[Selected passage]

☆ ☆ ☆ ☆ ☆ ☆ ☆

The Double-Column Problem

This would all be nice if there were not document classes which have two columns, such as IEEE’s IEEEtran and ACM’s sig-alternate. Putting our environment, as is, into a double-spaced document could mean that the figure series begins in the middle of the left column, fills this column with sub-figures, breaks over to the right column, and continues filling this column with sub-figures until its middle. That would look extremely odd. A figure series will usually contain many sub-figures and should thus span over the whole page width. We can achieve this by temporarily switching double-column documents to single-column ones by using the command \onecolumn and later, after our series, switch back to double-column mode using the command \twocolumn.

Page Breaks induced by \onecolumn and \twocolumn

The problem is that these two commands will always create a page break before switching the column mode. For the \onecolumn command, this is not a big deal. We can always let our figure series float using \afterpage. It would begin on the next page and since there is necessarily is a page break between the current page and the next page, the page break created by \onecolumn does not change anything.

\afterpage in Double-Column Mode

The \afterpage command behaves slightly different in double-column mode than in single-column mode. More precisely, in double-column mode, if called in the first column, it prints its contents at the start of the next (second, right) column instead on the next page. If called in the right column, it prints its stuff at the start of the left column on the next page. We can solve this minor issue by simply wrapping our figure series into two \afterpages if we are in the left column (which we can detect via \if@firstcolumn.

The Page Break after \twocolumn

While we could defuse the page break after the \onecolumn command, the one after \twocolumn poses a much more severe problem. This page break will potentially leave a larger fraction of the page blank, which does not look nice. We cannot \afterpage it away, since then the document’s main text would be set in single-column mode until the next page where it would be typeset in double-column again. One simple trick is to \let\clearpage\relax, i.e., to set the \clearpage command (used inside \twocolumn) to do nothing before \twocolumn and to restore it afterwards. However, this will break the layout completely: The text in the left column after our figure series will start nicely below the figure series. The text in the right column, however, will start at the top of the page — right inside the space occupied by the sub-figures!

Restoring Occupied Space in the Right Column

So we can either have an (potentially) almost blank page or text written over our figures. One way out of this may be as follows: Assume that we can somehow find out where exactly (vertically speaking) our figure series ends. If we know this “height” occupied by our figure series, then we could create an object at the top of the right column occupying the same amount of space. This object could be invisible, say a \vspace. Then, the text in the right column would start at the same vertical offset as the text in the left column, i.e., right under our figure.

\pagetotal holds how much space the current contents on a page occupy, if I understand correctly. I store the value of \pagetotal in a variable right before we do the \twocolumn (with the defused \clearpage). After \twocolumn, I need to occupy that much space at the top of the right column. Since I will be in the left column after \twocolumn, I can simply put a corresponding \vspace into an \afterpage. This turns out to do the trick quite well, although not perfect: The two columns now often start at the same vertical offset, but sometimes there are little visible deviations. I assume these come from some automatic space distribution done by LaTeX. Here I need more understanding to fix this.

☆ ☆ ☆ ☆ ☆ ☆ ☆

[Information shown]
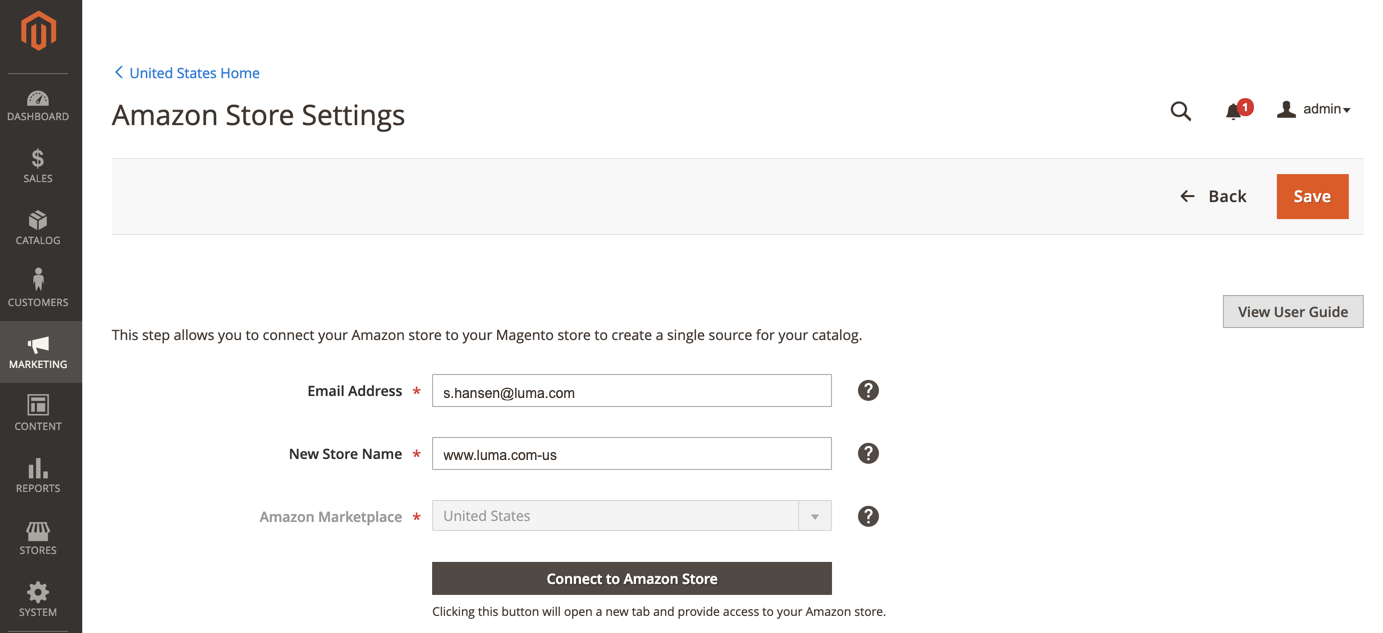
Task: Click into the New Store Name field
Action: click(x=632, y=454)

☆ ☆ ☆ ☆ ☆ ☆ ☆

[Exercise instructions]
[a] Take the passage on figure series in two-column documents, starting with "The Page Break after \twocolumn" and going on through "by the sub-figures!", and write it out again, switching "severe" to "serious".
[b] Please resume the passage on figure series in two-column documents, picking up after its last sentence.
The material above comes from a different source than the passage on figure series in two-column documents.

[Response list]
[a]
The Page Break after \twocolumn

While we could defuse the page break after the \onecolumn command, the one after \twocolumn poses a much more serious problem. This page break will potentially leave a larger fraction of the page blank, which does not look nice. We cannot \afterpage it away, since then the document’s main text would be set in single-column mode until the next page where it would be typeset in double-column again. One simple trick is to \let\clearpage\relax, i.e., to set the \clearpage command (used inside \twocolumn) to do nothing before \twocolumn and to restore it afterwards. However, this will break the layout completely: The text in the left column after our figure series will start nicely below the figure series. The text in the right column, however, will start at the top of the page — right inside the space occupied by the sub-figures!

[b]
Merging Neighboring Figure Series

Another issue to consider is that two figure series may be adjacent to each other. In this case, odd things may or may not happen. I think it is best to combine such neighboring figure series, i.e., to put them into a single, common pair of \onecolumn\twocolumn. Of course they should retain their own captions and be separate objects, just grouped together. This can be achieved by storing the body of the figure series in a special macro which initially is empty. The macro is then rendered when the figure series is actually laid out, i.e., when the body between \onecolumn\twocolumn of the corresponding \afterpage is executed. If a figure series begins and detects that our special macro is not empty, it simply attaches the body of the new series to the existing macro, by using \g@addto@macro. Right when the body of a figure series is laid out, we set the macro back to empty. This way, all figure series bodies of figure series issued on the same page will automatically be merged and the available space is used efficiently.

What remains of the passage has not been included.